When people say "their children cut them off" its important to remember that sometimes it isnt because of their childhood, but how they are treated as an adult. I have read a book "Adult Children of Emmotionally Immature Parents" and it helped understand what emmotional maturity is and isn't (i.e. its not narcisssim) and also realise that despite all the work I have done, I am emmotionally immature as well. That is what I am focusing on now so I can stop going around in these insane circles of self-pity.

MaddestGranny · 13/01/2026 22:50

GreenGodiva · 12/01/2026 19:24

You need to keep on doing exactly what you are doing! Stay away from them and let them offload all of this admin onto their other two adult children. Stay away.

i would also consider getting some therapy to help you shore up your boundraries and keep them firm. And when you have built up some resilience I would start actively telling them WHY you are avoiding them.

exactly this

MaddestGranny · 13/01/2026 22:53

Greenlandss · 13/01/2026 21:57

You have been used, controlled and manipulated for so long that guilt is your default mode.
Well done for not visiting.
Continue to be unavailable.
Keep saying no.
Don't respond to requests.
Be very busy at work.
Keep saying "ask your son".

Better to have little inheritance that years ahead of dealing with such abuse.

Counselling for you would be great to help resolve your unwarranted guilt.
You have done more than enough.
Don't allow your future to be controlled by her.

this

ShakespeareInTurmoil · 13/01/2026 23:02

My DM’s helplessness has been present all my life but I only realised in the last couple of decades, since my father has been unwell, quite how willfully helpless she is.

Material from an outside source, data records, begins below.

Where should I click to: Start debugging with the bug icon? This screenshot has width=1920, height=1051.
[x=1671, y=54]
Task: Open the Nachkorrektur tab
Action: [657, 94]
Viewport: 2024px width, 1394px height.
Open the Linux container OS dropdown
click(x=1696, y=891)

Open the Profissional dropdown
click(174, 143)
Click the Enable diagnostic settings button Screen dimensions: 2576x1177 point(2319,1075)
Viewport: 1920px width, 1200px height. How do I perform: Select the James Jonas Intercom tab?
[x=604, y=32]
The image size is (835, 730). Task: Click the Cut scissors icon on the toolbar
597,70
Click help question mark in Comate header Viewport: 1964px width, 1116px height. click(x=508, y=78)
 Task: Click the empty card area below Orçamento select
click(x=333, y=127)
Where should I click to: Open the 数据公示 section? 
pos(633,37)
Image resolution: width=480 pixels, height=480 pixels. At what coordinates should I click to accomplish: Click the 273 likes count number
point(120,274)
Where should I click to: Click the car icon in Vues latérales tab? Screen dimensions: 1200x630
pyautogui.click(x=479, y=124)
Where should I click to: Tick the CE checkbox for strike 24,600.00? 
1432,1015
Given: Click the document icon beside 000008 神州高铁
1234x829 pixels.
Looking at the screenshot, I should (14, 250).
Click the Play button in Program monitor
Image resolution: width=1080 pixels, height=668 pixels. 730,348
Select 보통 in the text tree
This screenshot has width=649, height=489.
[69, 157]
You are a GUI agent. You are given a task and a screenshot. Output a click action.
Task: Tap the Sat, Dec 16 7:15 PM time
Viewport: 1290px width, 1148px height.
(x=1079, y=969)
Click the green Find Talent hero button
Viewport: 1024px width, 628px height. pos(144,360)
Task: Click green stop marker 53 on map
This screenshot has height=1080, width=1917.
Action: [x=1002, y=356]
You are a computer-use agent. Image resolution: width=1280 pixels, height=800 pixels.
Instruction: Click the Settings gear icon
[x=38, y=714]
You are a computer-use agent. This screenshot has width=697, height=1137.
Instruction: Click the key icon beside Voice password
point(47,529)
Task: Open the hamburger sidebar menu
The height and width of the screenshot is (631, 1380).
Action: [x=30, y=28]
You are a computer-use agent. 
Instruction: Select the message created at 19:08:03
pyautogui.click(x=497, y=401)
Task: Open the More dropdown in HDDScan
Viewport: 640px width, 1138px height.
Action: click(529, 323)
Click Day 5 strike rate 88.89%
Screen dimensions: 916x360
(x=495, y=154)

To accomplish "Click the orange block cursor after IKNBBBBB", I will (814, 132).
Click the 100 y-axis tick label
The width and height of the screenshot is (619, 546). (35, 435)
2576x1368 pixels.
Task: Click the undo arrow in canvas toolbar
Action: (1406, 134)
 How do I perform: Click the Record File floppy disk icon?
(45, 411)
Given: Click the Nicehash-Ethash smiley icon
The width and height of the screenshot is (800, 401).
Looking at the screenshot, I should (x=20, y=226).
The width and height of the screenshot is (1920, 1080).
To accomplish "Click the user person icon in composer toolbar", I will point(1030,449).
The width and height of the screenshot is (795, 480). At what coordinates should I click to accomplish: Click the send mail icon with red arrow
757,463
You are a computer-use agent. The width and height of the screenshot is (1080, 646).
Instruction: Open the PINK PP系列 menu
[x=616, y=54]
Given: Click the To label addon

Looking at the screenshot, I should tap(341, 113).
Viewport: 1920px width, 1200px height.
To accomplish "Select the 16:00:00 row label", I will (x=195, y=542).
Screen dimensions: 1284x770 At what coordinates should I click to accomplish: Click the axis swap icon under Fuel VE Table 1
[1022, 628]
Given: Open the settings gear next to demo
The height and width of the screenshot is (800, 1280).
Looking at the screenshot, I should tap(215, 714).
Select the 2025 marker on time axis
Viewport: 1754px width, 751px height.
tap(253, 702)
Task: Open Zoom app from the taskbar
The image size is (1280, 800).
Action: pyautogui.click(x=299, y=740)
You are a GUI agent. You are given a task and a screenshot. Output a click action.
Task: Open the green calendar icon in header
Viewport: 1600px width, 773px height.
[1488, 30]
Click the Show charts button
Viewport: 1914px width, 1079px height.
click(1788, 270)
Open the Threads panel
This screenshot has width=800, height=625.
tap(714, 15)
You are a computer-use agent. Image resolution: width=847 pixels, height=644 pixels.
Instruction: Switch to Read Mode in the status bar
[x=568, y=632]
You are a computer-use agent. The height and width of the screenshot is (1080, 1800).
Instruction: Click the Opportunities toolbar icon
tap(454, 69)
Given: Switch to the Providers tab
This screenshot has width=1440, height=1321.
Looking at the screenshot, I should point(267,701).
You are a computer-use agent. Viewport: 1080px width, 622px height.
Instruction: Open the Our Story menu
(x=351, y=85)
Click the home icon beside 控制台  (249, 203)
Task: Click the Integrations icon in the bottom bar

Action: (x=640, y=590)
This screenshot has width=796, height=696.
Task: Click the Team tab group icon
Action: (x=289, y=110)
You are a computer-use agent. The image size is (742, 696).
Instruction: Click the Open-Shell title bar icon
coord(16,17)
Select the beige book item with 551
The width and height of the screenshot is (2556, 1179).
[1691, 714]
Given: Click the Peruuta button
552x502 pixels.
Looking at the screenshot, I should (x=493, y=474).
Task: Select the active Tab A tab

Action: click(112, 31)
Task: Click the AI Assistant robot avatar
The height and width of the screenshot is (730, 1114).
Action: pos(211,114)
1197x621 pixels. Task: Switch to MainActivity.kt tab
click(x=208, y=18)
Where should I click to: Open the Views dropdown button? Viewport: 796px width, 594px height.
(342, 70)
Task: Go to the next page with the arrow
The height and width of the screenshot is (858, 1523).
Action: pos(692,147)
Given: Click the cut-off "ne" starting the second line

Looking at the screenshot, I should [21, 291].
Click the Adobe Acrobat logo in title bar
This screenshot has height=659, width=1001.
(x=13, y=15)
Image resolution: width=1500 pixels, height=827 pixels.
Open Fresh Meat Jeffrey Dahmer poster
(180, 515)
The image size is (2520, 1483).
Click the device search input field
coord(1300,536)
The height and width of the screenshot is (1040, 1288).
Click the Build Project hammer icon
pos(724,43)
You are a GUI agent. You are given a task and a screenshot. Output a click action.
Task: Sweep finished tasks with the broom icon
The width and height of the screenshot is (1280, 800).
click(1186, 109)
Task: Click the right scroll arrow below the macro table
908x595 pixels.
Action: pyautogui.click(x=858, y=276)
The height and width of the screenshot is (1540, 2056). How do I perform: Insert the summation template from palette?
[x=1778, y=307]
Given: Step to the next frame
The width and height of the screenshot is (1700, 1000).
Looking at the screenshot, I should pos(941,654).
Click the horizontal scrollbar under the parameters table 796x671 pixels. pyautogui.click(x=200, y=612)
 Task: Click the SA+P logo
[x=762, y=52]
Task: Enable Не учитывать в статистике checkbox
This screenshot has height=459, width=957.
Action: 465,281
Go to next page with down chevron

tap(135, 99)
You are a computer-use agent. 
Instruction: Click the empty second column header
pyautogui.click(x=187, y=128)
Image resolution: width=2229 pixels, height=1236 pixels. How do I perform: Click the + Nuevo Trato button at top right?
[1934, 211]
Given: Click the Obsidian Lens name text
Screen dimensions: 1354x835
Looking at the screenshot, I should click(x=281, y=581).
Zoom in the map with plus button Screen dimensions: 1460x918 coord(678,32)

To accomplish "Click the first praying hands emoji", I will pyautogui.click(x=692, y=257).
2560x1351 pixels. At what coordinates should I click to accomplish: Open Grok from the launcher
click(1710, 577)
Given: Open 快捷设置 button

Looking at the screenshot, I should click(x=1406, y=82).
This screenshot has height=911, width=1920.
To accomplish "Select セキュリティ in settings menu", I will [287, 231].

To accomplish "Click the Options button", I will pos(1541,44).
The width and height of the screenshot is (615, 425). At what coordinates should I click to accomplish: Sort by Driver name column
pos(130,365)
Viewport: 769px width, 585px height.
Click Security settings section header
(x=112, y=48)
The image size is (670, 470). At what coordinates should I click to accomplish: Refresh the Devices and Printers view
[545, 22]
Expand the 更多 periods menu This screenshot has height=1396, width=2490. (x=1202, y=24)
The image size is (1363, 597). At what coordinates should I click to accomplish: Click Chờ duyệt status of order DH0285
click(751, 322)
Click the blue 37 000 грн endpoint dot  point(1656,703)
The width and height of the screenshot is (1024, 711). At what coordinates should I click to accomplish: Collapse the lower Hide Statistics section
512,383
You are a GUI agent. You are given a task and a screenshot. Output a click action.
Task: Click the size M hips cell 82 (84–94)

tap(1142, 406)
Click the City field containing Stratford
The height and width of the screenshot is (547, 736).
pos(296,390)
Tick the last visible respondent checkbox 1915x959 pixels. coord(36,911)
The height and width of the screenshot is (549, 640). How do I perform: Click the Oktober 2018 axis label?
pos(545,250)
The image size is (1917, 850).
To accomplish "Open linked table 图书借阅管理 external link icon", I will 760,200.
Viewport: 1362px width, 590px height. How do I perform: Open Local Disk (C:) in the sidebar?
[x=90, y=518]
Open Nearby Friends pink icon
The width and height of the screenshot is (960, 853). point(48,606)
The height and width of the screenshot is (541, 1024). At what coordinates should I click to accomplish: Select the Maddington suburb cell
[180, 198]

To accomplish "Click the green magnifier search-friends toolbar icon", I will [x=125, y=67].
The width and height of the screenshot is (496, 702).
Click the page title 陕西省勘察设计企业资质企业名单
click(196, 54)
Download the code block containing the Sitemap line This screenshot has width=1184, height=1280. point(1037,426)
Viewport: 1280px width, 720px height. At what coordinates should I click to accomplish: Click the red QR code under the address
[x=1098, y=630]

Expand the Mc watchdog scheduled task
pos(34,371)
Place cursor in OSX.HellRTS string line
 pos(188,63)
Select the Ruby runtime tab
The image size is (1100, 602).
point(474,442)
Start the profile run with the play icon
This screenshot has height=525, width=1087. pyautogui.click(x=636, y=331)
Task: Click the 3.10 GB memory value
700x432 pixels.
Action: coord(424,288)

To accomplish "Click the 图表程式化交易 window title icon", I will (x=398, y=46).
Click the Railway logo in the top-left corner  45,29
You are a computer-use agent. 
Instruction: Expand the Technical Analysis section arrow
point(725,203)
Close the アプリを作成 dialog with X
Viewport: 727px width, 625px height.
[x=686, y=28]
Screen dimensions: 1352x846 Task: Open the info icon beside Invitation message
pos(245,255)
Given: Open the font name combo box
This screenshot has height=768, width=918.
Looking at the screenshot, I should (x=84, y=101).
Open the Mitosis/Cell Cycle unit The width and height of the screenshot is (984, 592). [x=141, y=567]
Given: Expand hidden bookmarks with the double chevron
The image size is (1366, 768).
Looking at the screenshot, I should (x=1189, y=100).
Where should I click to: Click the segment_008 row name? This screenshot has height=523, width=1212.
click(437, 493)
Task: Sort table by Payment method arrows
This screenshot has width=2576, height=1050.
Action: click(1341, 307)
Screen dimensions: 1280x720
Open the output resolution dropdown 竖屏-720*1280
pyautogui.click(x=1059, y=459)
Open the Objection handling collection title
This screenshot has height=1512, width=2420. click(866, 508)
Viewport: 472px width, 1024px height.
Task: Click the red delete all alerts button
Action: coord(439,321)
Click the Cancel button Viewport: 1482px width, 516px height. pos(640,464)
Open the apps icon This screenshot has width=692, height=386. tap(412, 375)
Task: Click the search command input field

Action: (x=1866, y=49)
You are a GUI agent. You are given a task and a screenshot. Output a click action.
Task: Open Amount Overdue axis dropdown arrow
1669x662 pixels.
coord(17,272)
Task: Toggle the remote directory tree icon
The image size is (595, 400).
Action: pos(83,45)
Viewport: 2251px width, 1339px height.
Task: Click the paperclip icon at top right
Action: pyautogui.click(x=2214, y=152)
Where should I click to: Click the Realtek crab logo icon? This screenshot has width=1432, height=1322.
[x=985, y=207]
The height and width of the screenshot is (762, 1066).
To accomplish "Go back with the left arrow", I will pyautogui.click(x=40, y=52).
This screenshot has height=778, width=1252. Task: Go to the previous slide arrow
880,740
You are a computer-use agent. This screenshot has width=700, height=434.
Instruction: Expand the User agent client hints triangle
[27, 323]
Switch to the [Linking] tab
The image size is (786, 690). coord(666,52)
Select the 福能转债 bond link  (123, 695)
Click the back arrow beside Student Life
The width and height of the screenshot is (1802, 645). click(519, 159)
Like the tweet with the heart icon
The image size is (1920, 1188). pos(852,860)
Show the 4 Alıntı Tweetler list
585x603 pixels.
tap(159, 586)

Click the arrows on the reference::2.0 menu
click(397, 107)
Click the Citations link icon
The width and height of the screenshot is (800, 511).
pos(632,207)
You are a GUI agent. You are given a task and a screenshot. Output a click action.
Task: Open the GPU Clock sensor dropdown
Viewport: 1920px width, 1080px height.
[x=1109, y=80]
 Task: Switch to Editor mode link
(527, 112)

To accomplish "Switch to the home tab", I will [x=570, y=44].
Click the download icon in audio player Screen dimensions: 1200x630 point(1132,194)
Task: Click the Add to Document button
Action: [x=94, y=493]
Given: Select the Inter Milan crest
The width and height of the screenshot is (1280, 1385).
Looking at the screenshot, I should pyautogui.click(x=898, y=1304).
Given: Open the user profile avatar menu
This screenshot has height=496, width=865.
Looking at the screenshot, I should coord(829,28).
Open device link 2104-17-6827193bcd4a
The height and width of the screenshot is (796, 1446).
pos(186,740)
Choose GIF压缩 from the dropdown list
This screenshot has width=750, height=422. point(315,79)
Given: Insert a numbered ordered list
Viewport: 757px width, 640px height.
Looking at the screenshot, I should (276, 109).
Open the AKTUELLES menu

I have no siblings so it’s just me. I’ve felt like tech support, chauffeur, handyman, administrator and general dogsbody for years. She would produce a list of jobs every time I went round and I really, really, really resented it. It’s got better because I see much less of her now (many guilt trips) but it was crushing me, and still does at times. I still drive her once a week to see my father in his carehome (she can drive but won’t go anywhere within a very close radius) and order things off the internet for her (she has never learnt despite explaining it hundreds and hundreds of times) and deal with various admin but I’ve put in boundaries. I don’t react to her mournful monologues about things that need doing. As a solvent, educated fit and healthy woman she is capable of finding a solution.

I’ve enabled this, as did my father. She can’t even order a taxi by herself. I remember having to teach her how to use a cash machine. She won’t call companies on the phone and can’t even get an insurance quote. She truly believes all these things should be done by someone else as it’s not her responsibility.

I feel your pain.

rainonfriday · 13/01/2026 23:40

I even got 'she's your mum too' yesterday to...

😆 WTF. Where's the logic? So you're his sister now? Ask him why he's shagging his sister then! 💀 The weirdo.

Seriously though, watch out for him. He's her enabler and your secondary abuser. He's not just carelessly and thoughtlessly throwing you under the bus. You've planted your feet and crossed your arms nope, in response he's gone fetched a battering ram and is trying to shove you under it with all his might. You're right about stress making you ill. That includes the stress of continually shoring up your boundaries against people like your husband. Take care.

GreenJeIIy · 14/01/2026 00:39

Christ how much admin do they have? Examples?
Stop doing it FGS!

pineapplesundae · 14/01/2026 02:33

Looks like you did a good job saving yourself, keep it up! Let brother know that mom will be his responsibility when and if dad goes first.

EmeraldShamrock000 · 14/01/2026 02:46

It’s not entirely her fault, she fell through the cracks raising children and most likely lost any ambition there.
Technology is daunting for a lot of people.
You have to pull back, let them rely on your other siblings.